ECLI:NL:RBZLY:2012:BW1433
Rechtbank Zwolle-Lelystad
- Wraking
- Rechtspraak.nl
Wraking van kinderrechter mr. [A] in ondertoezichtstelling van minderjarige
In deze zaak heeft de Rechtbank Zwolle-Lelystad op 26 maart 2012 uitspraak gedaan over een wrakingsverzoek van verzoeker tegen kinderrechter mr. [A]. Het wrakingsverzoek is ingediend in het kader van een procedure waarin de Raad voor de Kinderbescherming verzocht om de minderjarige zoon van verzoeker onder toezicht te stellen. Verzoeker stelde dat mr. [A] partijdig was, omdat hij had aangegeven het rapport van de Raad mee te nemen in zijn beslissing, terwijl verzoeker tegen dat rapport een officiële klacht had ingediend. Tijdens de mondelinge behandeling van het wrakingsverzoek op 23 februari 2012, heeft mr. [A] verweer gevoerd tegen de wraking en aangegeven niet in de wraking te berusten.

_GEGEVENS_
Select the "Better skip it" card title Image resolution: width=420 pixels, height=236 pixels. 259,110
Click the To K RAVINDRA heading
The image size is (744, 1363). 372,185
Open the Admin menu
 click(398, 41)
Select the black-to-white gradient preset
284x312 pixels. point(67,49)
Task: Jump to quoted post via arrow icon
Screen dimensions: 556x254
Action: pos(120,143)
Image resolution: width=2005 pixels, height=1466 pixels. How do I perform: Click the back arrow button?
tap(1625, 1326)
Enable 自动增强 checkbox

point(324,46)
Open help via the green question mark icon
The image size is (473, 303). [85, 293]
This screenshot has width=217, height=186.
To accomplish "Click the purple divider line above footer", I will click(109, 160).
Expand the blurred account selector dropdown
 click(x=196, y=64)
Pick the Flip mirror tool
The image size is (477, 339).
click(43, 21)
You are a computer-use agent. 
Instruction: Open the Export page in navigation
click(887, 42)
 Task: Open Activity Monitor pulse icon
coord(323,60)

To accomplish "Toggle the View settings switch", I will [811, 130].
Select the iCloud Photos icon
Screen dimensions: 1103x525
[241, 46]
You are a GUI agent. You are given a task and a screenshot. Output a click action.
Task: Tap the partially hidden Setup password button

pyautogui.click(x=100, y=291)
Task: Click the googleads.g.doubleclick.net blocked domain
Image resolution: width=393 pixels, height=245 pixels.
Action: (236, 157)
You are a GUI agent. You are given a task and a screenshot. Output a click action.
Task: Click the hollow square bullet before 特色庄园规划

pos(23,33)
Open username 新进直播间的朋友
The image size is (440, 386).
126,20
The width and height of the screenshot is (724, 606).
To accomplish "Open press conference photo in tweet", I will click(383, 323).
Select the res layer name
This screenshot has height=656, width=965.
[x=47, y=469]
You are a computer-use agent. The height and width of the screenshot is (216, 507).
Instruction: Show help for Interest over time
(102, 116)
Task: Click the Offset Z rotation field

_WAT WORDT VERWACHT_
Zet de tekst over het wrakingsverzoek tegen de kinderrechter voort, te beginnen na de laatste zin.

_UITVOER_
De rechtbank heeft in haar beoordeling vastgesteld dat een rechter kan worden gewraakt op basis van feiten of omstandigheden die de onpartijdigheid van de rechter in gevaar kunnen brengen. De rechtbank benadrukt dat de rechter uit hoofde van zijn aanstelling wordt vermoed onpartijdig te zijn, tenzij er uitzonderlijke omstandigheden zijn die dit vermoeden weerleggen. De rechtbank concludeert dat er geen aanwijzingen zijn voor vooringenomenheid van mr. [A] en dat zijn handelen tijdens de zitting niet heeft geleid tot een schijn van partijdigheid. De rechtbank wijst het verzoek tot wraking af, waarbij wordt opgemerkt dat verzoeker geen concrete feiten heeft aangedragen die de vrees voor partijdigheid objectief gerechtvaardigd zouden maken.
De beslissing is openbaar uitgesproken en er staat geen rechtsmiddel open tegen deze beschikking.